# How to load a bag to vacuum seal it?



## jusmejim (Sep 5, 2019)

OK, hopefully no one will make too much fun of my question here.

When you're loading your bags to vacuum seal them how do you keep from getting the contents all over the inside edge of the bag?  Is there some sort of a "funnel" that you can get to help get the contents in the bag without getting it all over where the seal should be?


----------



## mike243 (Sep 5, 2019)

I will roll the top down some so if I hit the sides its not where I seal,not enuff hands to hold bag funnel ladle lol


----------



## tropics (Sep 5, 2019)

after folding the sides down use a paper or plastic plate


----------



## 6GRILLZNTN (Sep 5, 2019)

mike243 said:


> I will roll the top down some so if I hit the sides its not where I seal,not enuff hands to hold bag funnel ladle lol


This!


----------



## johnmeyer (Sep 5, 2019)

Search this forum because this has been discussed a few times. Here is one thread I found, but I think there is at least one more:

Vacuum sealing bulk sausage

You will find several funnel inventions, very much like you were thinking of.


----------



## Fueling Around (Sep 5, 2019)

Never a dumb question and sometimes the search function gives too many partial answers depending on your parameters.


mike243 said:


> I will roll the top down some so if I hit the sides its not where I seal, not enuff _(sic)_ hands to hold bag funnel ladle lol


Ditto
If the contents are very juicy, I either stop the vac before they hit the seal area or give it a bath in the freezer


----------



## siege (Sep 5, 2019)

I use thin flexible plastic cutting boards. You can roll them into a cylinder, slide it ino the bag, drop the food in slide out the cutting board.They have them at the dollar store. Disposable foil pans work, too.


----------



## forktender (Sep 5, 2019)

Personally I just toss it in then wipe the seal area with a paper towel moistened with white vinegar to clean it up.
I rarely have seal issues if I do I just reseal it a little further down the bag.


----------



## nchapelheel (Sep 6, 2019)

I started using the folded over bag technique. I still made a mess that way some
times. Someone on this forum,(don't remember who), suggested using thee silicone mats rolled around
whatever is going into the bag, then inserting the rolled mat deep in the bag.
Pull out the mat and then seal the bag. Works amazingly well.


----------



## sigmo (Sep 24, 2019)

For very runny stuff, I stuff the bag into a big drinking container that's actually an old Tupperware gadget.  Just find something the right size.  Then fold the opening down over the container if you wish (or not depending on the way things fit).
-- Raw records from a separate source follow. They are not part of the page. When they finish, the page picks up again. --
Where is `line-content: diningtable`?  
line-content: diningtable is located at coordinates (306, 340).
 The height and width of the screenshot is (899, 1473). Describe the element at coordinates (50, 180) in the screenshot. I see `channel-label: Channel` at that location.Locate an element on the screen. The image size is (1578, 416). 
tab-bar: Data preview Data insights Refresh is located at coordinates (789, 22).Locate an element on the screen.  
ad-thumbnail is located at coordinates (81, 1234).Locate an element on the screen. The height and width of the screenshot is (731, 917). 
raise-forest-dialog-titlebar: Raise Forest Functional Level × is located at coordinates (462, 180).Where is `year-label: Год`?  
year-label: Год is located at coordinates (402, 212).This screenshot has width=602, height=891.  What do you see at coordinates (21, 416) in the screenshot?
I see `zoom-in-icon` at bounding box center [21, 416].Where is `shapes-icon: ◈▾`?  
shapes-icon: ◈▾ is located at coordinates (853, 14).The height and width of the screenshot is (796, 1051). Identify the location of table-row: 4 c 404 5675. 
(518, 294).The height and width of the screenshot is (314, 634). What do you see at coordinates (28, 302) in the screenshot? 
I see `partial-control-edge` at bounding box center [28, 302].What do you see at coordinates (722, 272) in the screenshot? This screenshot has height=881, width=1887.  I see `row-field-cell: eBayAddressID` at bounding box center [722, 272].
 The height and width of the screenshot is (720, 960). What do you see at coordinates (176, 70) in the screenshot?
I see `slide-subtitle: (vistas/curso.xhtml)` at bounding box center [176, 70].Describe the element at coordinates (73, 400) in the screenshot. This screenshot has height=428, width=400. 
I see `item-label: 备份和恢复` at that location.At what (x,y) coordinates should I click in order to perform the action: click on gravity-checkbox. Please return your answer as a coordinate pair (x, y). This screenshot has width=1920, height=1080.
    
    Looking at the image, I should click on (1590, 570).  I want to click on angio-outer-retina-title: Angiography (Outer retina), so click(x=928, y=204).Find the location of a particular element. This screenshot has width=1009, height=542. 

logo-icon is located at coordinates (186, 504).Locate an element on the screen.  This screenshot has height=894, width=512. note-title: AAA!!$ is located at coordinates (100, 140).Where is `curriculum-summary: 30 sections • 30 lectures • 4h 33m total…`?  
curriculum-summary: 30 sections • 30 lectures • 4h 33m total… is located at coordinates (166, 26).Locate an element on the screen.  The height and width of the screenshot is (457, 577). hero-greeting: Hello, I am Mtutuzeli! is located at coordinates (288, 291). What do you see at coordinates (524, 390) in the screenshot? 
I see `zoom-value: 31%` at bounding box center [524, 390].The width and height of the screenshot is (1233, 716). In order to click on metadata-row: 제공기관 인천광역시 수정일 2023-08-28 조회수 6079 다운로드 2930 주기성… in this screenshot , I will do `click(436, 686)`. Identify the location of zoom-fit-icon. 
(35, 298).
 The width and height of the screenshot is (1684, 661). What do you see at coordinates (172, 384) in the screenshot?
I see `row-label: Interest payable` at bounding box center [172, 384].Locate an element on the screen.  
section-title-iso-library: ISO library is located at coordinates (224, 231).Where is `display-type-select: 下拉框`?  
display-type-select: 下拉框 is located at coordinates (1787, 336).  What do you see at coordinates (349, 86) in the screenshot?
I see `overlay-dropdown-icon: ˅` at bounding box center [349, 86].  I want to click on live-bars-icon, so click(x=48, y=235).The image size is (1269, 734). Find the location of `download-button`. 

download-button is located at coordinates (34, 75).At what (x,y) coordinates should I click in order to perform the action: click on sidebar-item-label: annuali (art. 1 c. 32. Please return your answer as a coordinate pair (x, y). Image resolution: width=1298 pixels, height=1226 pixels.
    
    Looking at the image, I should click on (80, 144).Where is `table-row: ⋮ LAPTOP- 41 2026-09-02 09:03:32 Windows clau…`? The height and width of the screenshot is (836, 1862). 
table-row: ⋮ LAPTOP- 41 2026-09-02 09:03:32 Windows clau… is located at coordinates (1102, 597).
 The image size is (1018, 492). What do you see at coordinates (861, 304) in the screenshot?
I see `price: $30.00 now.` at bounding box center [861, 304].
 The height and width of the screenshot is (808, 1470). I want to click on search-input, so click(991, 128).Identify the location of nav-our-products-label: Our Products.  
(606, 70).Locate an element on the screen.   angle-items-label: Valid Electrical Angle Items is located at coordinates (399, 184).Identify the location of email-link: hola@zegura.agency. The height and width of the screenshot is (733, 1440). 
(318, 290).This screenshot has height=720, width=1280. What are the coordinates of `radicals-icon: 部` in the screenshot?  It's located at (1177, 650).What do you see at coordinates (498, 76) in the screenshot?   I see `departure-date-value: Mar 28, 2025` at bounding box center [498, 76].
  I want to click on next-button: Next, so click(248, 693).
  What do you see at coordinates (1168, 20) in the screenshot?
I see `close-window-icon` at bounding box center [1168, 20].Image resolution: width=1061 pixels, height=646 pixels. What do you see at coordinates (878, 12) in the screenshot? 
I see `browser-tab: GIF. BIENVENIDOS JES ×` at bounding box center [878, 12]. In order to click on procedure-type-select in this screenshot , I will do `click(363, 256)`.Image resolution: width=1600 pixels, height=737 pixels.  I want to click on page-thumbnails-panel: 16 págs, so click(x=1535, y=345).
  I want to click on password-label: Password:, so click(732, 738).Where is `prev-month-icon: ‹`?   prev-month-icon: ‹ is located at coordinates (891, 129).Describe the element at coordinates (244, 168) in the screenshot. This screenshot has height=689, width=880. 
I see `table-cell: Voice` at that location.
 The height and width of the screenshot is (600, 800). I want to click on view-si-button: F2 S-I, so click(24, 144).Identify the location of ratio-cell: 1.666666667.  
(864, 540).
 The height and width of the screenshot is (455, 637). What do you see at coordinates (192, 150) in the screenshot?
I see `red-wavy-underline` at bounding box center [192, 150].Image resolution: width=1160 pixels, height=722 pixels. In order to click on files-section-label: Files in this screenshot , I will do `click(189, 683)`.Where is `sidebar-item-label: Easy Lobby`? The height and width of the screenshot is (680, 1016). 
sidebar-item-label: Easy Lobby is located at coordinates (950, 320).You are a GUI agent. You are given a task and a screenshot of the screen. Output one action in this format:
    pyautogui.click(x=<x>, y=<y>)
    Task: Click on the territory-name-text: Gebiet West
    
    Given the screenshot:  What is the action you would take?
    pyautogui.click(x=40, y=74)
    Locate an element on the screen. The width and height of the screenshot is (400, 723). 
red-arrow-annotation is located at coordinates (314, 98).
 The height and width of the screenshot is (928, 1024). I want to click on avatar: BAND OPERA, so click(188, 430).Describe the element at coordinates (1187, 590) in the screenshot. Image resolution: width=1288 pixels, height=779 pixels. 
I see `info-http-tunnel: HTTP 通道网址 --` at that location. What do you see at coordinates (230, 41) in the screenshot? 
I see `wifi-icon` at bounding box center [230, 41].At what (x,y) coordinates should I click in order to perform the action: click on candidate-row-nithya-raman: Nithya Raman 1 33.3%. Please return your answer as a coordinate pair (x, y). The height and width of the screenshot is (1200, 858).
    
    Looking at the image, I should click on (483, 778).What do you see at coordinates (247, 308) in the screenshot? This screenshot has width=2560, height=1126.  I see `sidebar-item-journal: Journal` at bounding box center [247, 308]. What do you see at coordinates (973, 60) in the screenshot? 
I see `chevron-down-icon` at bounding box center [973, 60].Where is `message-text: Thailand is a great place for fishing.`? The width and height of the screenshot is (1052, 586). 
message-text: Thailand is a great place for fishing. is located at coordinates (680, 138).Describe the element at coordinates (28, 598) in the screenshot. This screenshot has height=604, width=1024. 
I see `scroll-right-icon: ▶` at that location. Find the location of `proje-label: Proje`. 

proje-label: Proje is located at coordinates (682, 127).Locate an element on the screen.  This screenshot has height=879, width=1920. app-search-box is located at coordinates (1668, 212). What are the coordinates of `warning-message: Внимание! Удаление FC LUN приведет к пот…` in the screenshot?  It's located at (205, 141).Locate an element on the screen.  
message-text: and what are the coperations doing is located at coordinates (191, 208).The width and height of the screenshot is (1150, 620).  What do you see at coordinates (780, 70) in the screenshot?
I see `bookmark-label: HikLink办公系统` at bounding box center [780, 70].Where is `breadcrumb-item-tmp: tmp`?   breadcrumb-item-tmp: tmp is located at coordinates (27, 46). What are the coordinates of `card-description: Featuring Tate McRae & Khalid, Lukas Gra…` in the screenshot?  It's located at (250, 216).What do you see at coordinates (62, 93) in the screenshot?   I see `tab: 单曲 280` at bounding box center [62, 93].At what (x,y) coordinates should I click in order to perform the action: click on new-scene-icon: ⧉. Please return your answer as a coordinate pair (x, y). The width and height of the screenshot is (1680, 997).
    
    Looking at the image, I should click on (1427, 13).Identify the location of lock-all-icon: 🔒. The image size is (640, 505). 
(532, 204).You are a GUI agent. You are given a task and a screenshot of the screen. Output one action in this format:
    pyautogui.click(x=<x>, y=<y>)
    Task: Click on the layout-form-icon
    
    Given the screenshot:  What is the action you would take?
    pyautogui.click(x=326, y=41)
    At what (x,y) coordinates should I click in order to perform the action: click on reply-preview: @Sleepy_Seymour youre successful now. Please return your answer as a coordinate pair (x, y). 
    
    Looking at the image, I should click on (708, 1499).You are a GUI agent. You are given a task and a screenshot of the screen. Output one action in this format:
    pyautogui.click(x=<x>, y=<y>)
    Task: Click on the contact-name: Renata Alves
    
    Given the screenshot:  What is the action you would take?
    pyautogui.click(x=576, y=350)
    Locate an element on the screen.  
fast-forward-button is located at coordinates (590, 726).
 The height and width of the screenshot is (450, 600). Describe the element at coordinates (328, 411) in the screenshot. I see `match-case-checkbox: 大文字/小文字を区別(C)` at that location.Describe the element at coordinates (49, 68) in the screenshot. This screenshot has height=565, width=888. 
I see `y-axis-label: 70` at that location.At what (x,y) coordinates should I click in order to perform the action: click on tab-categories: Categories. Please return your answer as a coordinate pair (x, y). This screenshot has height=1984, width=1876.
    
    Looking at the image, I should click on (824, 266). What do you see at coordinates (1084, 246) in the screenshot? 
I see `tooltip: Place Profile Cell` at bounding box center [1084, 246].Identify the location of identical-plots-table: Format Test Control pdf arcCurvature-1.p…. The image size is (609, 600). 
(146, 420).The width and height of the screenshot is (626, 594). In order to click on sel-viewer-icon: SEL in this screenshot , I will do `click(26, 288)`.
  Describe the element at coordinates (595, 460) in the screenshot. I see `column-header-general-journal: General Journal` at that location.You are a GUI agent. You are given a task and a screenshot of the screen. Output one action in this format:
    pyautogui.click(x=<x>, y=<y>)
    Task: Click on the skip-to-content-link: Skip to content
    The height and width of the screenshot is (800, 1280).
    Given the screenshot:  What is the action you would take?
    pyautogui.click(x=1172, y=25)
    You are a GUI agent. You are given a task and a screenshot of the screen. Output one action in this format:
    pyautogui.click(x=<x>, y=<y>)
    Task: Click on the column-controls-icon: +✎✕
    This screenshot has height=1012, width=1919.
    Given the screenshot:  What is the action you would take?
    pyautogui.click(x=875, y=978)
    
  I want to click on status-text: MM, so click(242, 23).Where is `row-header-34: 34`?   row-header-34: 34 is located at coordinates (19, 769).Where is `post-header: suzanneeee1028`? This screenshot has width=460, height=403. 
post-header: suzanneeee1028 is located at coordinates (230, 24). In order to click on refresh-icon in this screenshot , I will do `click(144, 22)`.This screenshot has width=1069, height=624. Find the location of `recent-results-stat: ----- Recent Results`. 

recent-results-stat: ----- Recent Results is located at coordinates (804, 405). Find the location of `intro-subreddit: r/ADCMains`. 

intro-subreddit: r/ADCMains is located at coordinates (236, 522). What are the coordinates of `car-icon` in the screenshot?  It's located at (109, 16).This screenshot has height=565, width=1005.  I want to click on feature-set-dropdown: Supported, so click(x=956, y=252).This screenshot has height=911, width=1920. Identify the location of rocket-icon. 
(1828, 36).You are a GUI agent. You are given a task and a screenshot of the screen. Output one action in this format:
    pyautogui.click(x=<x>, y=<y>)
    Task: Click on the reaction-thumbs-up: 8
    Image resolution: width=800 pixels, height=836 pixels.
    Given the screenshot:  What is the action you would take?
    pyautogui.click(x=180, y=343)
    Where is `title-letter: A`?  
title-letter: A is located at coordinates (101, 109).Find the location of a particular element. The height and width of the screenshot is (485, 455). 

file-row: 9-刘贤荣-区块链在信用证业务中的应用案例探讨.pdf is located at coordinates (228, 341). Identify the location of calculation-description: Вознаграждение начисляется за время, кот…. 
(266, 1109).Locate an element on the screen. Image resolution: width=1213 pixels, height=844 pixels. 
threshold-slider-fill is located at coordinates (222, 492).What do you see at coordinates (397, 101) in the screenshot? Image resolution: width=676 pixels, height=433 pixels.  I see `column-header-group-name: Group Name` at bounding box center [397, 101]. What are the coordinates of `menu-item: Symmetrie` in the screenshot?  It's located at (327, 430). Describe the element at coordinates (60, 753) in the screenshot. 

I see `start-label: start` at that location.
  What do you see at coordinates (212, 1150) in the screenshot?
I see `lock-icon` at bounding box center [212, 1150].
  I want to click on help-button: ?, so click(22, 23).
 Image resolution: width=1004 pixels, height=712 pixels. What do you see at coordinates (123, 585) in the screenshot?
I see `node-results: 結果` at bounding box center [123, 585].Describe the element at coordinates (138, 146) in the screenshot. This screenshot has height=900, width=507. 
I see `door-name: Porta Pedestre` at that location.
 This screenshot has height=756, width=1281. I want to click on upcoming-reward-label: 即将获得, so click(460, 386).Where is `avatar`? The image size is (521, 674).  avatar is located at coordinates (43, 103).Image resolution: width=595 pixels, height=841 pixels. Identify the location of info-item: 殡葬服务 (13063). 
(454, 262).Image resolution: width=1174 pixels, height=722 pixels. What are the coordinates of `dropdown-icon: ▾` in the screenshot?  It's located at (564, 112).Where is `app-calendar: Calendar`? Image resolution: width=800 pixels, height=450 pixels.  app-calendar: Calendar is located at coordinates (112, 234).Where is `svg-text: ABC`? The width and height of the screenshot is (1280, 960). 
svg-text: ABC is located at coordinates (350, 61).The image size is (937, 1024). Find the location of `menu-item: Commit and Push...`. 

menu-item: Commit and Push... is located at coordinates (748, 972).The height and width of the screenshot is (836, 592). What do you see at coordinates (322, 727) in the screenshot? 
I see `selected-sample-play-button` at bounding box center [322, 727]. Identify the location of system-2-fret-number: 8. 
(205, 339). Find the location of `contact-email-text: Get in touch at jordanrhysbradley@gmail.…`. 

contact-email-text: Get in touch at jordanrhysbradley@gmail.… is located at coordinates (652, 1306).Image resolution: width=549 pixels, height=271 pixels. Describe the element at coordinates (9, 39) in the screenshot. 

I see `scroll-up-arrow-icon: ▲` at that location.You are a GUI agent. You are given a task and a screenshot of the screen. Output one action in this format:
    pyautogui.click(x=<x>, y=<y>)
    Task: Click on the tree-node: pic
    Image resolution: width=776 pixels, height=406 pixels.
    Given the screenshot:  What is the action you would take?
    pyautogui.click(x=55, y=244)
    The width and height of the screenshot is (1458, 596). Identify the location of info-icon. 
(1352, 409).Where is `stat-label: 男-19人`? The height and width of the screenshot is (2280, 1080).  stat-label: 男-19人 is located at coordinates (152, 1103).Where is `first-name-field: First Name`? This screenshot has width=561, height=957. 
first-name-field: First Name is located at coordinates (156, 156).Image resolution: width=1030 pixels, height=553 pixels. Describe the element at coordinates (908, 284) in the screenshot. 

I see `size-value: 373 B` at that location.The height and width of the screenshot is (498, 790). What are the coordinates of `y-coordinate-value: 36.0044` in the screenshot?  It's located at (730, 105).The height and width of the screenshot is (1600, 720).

This holds the bag upright so I can do this on my own.

Then I use a funnel sold for home canning.  It has a wide mouth, and is designed for filling canning jars.  You can usually find these funnels this time of year right next to all of the canning jars at the department stores.

After the bag is full, I set the funnel aside and then I can lift the bag up out of the container I'm using as the holder, and roll it back into shape if that's needed.

I do this for filling ziplock freezer bags when freezing homemade soup or spaghetti sauce, etc, for freezing as well.  It's good to keep gunk out of the zippers just like it's good to keep stuff off of the sealing surfaces of a vacuum sealer bag.


----------